I really wanted to like this book, I really did. I love everything about Paris, I've visited the City of Light, and nanny books are tres chic these days, so what's not to like?
The book started off well enough, and I'd classify it as light, fun and breezy. It stays light and breezy throughout -- superficial, one might say -- and it's really not that surprising, as it's based on the author's actual nanny stint during six weeks in Paris. Six weeks. It felt stretched thin at times, probably because it was. I don't know about you, but writing about six weeks of my life may fill a page or two, but it certainly wouldn't make a full book. Despite being in Paris and southern France, I think the author had the same difficulties in expanding upon her blog posts for the Houston Chronicle to fill an entire book.

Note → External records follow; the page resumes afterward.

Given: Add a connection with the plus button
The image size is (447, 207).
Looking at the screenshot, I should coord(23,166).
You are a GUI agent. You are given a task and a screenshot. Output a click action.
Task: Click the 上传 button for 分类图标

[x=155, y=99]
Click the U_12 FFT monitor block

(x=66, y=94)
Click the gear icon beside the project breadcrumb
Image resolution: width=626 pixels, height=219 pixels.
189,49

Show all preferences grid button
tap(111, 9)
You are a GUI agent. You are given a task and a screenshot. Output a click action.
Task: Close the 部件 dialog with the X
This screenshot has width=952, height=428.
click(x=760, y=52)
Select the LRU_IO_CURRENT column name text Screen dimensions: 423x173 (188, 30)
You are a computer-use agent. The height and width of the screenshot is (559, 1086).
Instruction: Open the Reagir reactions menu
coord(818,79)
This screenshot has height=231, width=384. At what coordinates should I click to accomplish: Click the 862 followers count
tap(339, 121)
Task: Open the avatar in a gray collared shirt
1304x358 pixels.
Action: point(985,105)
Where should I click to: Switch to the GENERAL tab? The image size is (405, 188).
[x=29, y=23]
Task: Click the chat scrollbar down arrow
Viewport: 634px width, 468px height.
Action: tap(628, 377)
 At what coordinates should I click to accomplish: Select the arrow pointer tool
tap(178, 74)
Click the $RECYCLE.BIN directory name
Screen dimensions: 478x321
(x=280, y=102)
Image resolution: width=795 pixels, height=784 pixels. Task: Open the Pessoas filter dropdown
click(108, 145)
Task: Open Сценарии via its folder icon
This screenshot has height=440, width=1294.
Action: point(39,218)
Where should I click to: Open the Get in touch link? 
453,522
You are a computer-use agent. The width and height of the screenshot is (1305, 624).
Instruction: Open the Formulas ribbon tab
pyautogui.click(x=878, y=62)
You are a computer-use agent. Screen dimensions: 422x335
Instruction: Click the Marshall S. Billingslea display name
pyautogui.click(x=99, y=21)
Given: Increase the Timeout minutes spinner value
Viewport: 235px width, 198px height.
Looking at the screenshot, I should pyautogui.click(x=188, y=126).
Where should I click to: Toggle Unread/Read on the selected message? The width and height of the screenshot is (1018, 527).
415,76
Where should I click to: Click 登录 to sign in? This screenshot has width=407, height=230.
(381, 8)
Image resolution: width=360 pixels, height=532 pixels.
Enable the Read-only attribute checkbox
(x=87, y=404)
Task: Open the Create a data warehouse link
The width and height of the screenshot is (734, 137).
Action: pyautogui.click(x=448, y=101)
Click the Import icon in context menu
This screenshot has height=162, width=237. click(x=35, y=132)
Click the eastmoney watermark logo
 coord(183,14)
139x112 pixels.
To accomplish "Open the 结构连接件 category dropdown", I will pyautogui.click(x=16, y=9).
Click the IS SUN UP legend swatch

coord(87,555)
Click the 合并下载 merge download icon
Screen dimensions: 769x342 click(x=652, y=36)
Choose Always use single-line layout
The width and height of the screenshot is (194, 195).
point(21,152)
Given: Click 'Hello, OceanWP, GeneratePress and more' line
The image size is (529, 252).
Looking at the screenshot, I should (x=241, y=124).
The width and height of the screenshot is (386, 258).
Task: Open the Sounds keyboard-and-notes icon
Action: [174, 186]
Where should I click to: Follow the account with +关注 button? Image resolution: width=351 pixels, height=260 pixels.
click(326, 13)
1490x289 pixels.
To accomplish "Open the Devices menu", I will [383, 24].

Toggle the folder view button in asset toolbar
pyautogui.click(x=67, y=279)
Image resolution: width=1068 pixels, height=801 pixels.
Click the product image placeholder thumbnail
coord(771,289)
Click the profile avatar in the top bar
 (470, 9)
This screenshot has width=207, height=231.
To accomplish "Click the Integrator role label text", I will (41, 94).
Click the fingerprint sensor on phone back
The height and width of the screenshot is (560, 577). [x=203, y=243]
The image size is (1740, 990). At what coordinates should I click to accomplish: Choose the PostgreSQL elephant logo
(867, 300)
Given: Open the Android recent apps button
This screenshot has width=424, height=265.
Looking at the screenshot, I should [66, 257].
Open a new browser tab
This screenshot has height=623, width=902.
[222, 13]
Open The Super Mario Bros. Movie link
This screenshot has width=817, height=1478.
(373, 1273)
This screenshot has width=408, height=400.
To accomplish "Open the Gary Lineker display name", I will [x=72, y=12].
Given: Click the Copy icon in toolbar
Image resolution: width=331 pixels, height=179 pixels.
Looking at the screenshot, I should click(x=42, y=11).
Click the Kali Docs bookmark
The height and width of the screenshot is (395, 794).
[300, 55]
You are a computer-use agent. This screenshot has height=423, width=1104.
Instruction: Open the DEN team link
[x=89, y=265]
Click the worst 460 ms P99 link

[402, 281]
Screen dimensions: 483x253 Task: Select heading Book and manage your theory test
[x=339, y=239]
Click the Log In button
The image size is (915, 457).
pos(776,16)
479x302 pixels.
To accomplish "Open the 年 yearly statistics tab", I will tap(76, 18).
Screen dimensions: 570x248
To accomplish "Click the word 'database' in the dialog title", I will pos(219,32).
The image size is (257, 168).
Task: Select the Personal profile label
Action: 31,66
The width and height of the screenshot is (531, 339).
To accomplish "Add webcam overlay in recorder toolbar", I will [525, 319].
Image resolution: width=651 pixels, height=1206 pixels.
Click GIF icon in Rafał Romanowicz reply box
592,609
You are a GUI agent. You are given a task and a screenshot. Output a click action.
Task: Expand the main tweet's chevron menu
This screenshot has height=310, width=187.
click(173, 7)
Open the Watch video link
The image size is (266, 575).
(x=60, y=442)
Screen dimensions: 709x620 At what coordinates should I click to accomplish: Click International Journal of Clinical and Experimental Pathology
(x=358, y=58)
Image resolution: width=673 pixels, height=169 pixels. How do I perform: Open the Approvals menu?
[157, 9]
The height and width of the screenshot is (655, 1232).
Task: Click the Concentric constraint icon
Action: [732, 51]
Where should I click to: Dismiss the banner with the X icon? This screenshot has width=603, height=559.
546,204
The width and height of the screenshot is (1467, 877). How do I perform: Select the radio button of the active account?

Maybe it's because I'm no longer in my early 20s, or maybe because my idea of the world is larger than the state of Arkansas (where the author is from), but I rolled my eyes when the author described her "hardships" in France. Excuse me while I break out the world's smallest violin. There's also a bit of "The Ugly American" in here, which makes some parts slightly embarrassing to read.
A great, fun read - charming, comical; about an American (from Houston, TX) who spends a summer in Paris nannying a rich family's three children. Read about the funny adventures she has not only of the language barrier, but of a culture difference. The book will make you laugh in places, perhaps wish you were in Paris, too, from some of the descriptions written.